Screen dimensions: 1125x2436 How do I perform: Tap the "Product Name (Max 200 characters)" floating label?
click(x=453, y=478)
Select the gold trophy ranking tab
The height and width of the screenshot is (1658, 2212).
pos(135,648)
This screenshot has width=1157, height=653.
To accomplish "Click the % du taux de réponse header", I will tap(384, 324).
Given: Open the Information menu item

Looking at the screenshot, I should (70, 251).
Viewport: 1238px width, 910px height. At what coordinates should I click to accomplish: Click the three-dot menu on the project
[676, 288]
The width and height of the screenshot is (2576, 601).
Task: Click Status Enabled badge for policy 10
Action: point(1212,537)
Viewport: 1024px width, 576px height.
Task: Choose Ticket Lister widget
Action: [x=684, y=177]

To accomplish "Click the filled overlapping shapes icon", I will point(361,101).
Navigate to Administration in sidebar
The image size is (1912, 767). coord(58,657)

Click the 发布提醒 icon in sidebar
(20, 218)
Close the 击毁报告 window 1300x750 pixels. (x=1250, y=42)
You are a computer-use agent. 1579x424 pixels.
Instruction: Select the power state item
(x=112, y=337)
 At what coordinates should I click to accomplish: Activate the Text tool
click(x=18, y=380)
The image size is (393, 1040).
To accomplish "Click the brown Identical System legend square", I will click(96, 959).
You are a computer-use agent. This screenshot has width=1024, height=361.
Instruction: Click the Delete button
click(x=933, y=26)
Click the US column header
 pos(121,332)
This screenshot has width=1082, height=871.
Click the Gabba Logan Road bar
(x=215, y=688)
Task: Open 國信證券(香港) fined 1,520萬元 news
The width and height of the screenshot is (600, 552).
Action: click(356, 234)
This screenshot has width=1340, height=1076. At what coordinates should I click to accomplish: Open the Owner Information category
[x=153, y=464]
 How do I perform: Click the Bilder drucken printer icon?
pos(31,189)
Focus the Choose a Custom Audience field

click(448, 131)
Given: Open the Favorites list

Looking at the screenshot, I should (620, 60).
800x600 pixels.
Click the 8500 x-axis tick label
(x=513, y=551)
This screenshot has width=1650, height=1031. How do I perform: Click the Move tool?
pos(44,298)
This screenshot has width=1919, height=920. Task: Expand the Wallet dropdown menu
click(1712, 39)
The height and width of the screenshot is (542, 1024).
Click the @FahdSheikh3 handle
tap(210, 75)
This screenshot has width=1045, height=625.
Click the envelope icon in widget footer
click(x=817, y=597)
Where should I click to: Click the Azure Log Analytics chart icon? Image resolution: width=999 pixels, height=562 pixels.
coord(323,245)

• • • • • • •

PROBLEM: Transcribe the listing in full, keeping every line exact.

COMPLETED TASK:
Screen dimensions: 1125x2436 How do I perform: Tap the "Product Name (Max 200 characters)" floating label?
click(x=453, y=478)
Select the gold trophy ranking tab
The height and width of the screenshot is (1658, 2212).
pos(135,648)
This screenshot has width=1157, height=653.
To accomplish "Click the % du taux de réponse header", I will tap(384, 324).
Given: Open the Information menu item

Looking at the screenshot, I should (70, 251).
Viewport: 1238px width, 910px height. At what coordinates should I click to accomplish: Click the three-dot menu on the project
[676, 288]
The width and height of the screenshot is (2576, 601).
Task: Click Status Enabled badge for policy 10
Action: point(1212,537)
Viewport: 1024px width, 576px height.
Task: Choose Ticket Lister widget
Action: [x=684, y=177]

To accomplish "Click the filled overlapping shapes icon", I will point(361,101).
Navigate to Administration in sidebar
The image size is (1912, 767). coord(58,657)

Click the 发布提醒 icon in sidebar
(20, 218)
Close the 击毁报告 window 1300x750 pixels. (x=1250, y=42)
You are a computer-use agent. 1579x424 pixels.
Instruction: Select the power state item
(x=112, y=337)
 At what coordinates should I click to accomplish: Activate the Text tool
click(x=18, y=380)
The image size is (393, 1040).
To accomplish "Click the brown Identical System legend square", I will click(96, 959).
You are a computer-use agent. This screenshot has width=1024, height=361.
Instruction: Click the Delete button
click(x=933, y=26)
Click the US column header
 pos(121,332)
This screenshot has width=1082, height=871.
Click the Gabba Logan Road bar
(x=215, y=688)
Task: Open 國信證券(香港) fined 1,520萬元 news
The width and height of the screenshot is (600, 552).
Action: click(356, 234)
This screenshot has width=1340, height=1076. At what coordinates should I click to accomplish: Open the Owner Information category
[x=153, y=464]
 How do I perform: Click the Bilder drucken printer icon?
pos(31,189)
Focus the Choose a Custom Audience field

click(448, 131)
Given: Open the Favorites list

Looking at the screenshot, I should (620, 60).
800x600 pixels.
Click the 8500 x-axis tick label
(x=513, y=551)
This screenshot has width=1650, height=1031. How do I perform: Click the Move tool?
pos(44,298)
This screenshot has width=1919, height=920. Task: Expand the Wallet dropdown menu
click(1712, 39)
The height and width of the screenshot is (542, 1024).
Click the @FahdSheikh3 handle
tap(210, 75)
This screenshot has width=1045, height=625.
Click the envelope icon in widget footer
click(x=817, y=597)
Where should I click to: Click the Azure Log Analytics chart icon? Image resolution: width=999 pixels, height=562 pixels.
coord(323,245)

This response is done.